§ PAGE:
>> Start

Successful Teams Leave the Silos on the Farm

Silos

Where are silos holding your organization back?

If you’ve ever worked in an organization larger than 20 people, you’ve probably encountered organizational silos of one form or another.  Functional silos are common early in a company’s development, followed later by product, division or geographical silos, undermining teams.  Whenever humans congregate in numbers larger than 5, we tend to form factions.  We have an innate need to differentiate ourselves from others, and as a result, we create an “us vs. them” mentality.   In corporations, we actually encourage this when we set up competing measures for different groups.  For example, one company measures sales on revenue, and finance on receivables’ days outstanding – sales brings
in the customer, and finance chases the customer to get them to pay.  Sometimes this works out well, but at other times, the two functions work at cross-purposes, frustrating one another and wasting time on non-value-added activities.

As fearless leaders, part of your job is to bring together groups of people to contribute their best capabilities to make a team stronger than the sum of its members.  Unfortunately, organizational silos make this harder to do.  Some companies encourage “internal competition” for resources, customers or ideas.  The justification is that competition drives higher performance as the desire to win overcomes artificial barriers to performance.  While there are individuals who thrive on competition, high-performance teams are focused on external competition or beating a personal best or goal, not on beating the manager down the hall or the division across the country.  Fearless leaders know how to discourage this silo mentality and create better teams in doing so.

To understand how this works, you need to know two basic things about teams:

  1. Diversity builds stronger teams.  In organizations, we often talk about diversity in terms of gender, race, ethnicity or other broad markers of difference.  This is a very valuable form of diversity, but true diversity on a team goes farther than this to the kinds of diversity that aren’t always visible. Imagine a football team where every player is a star quarterback.  Or a soccer team made up of goalkeepers.  Clearly these skills are valuable, but not sufficient to make a winning sports team. Why then, do we build product development teams only with engineers, and launch teams with only salespeople, or management teams with Drivers, and research teams with Analyticals?

>> End

§ SOURCE EXCERPT:

>> Start

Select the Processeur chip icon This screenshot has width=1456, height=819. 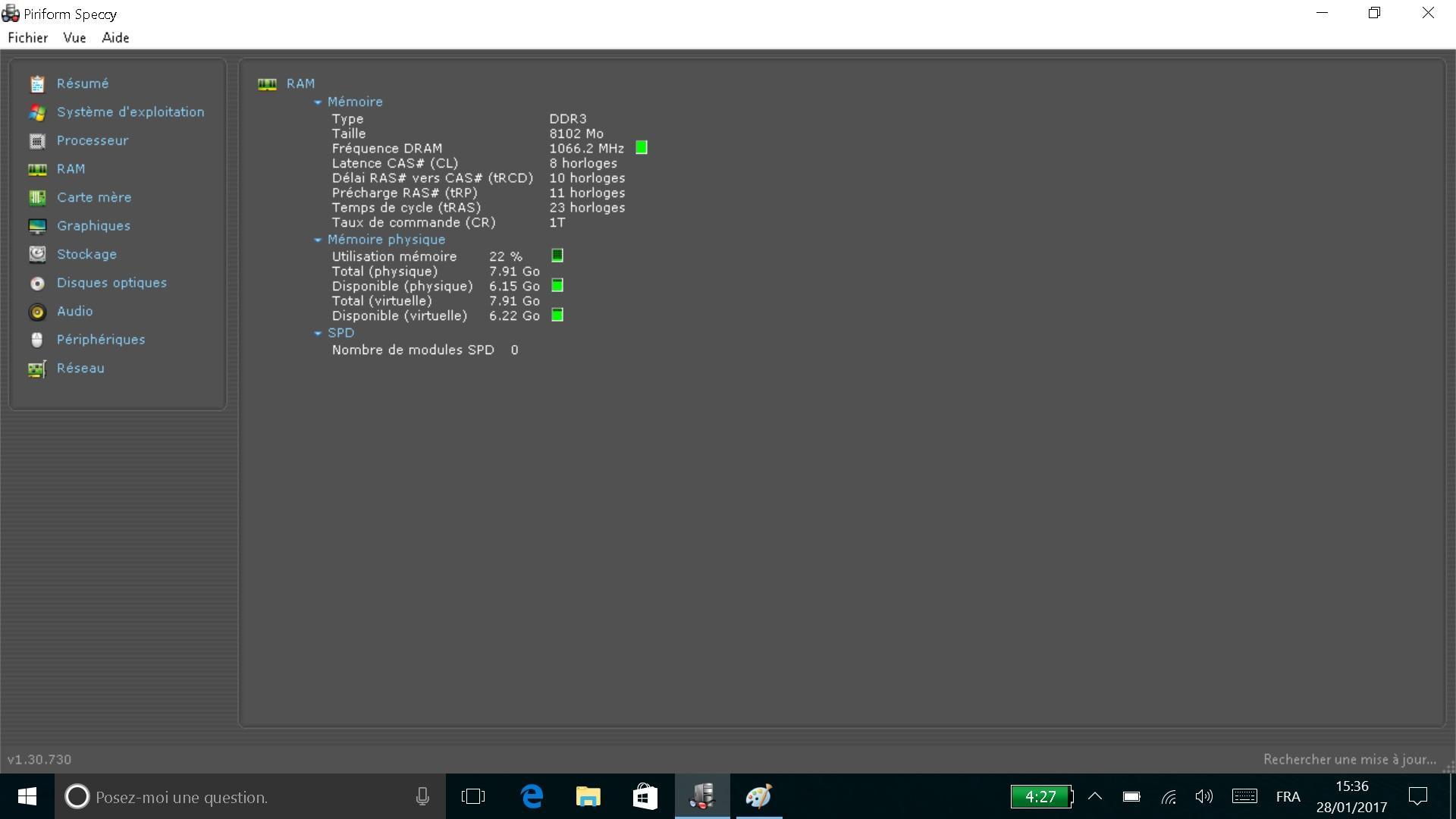pyautogui.click(x=37, y=141)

>> End

§ WHAT YOU NEED TO DO:
Decide whether each statement below agrees with the article on organizational silos. For each one, answer yes or no and quote the words of the article that decide it.
1. People tend to form factions when more than five of them gather.
2. High-performance teams concentrate on beating other managers and divisions within their own company.
3. Product and division silos usually appear earlier in a company's development than functional silos.

§ EXERCISE SOLUTION:
1. Yes: "Whenever humans congregate in numbers larger than 5, we tend to form factions."
2. No: "high-performance teams are focused on external competition or beating a personal best or goal, not on beating the manager down the hall or the division across the country."
3. No: "Functional silos are common early in a company’s development, followed later by product, division or geographical silos"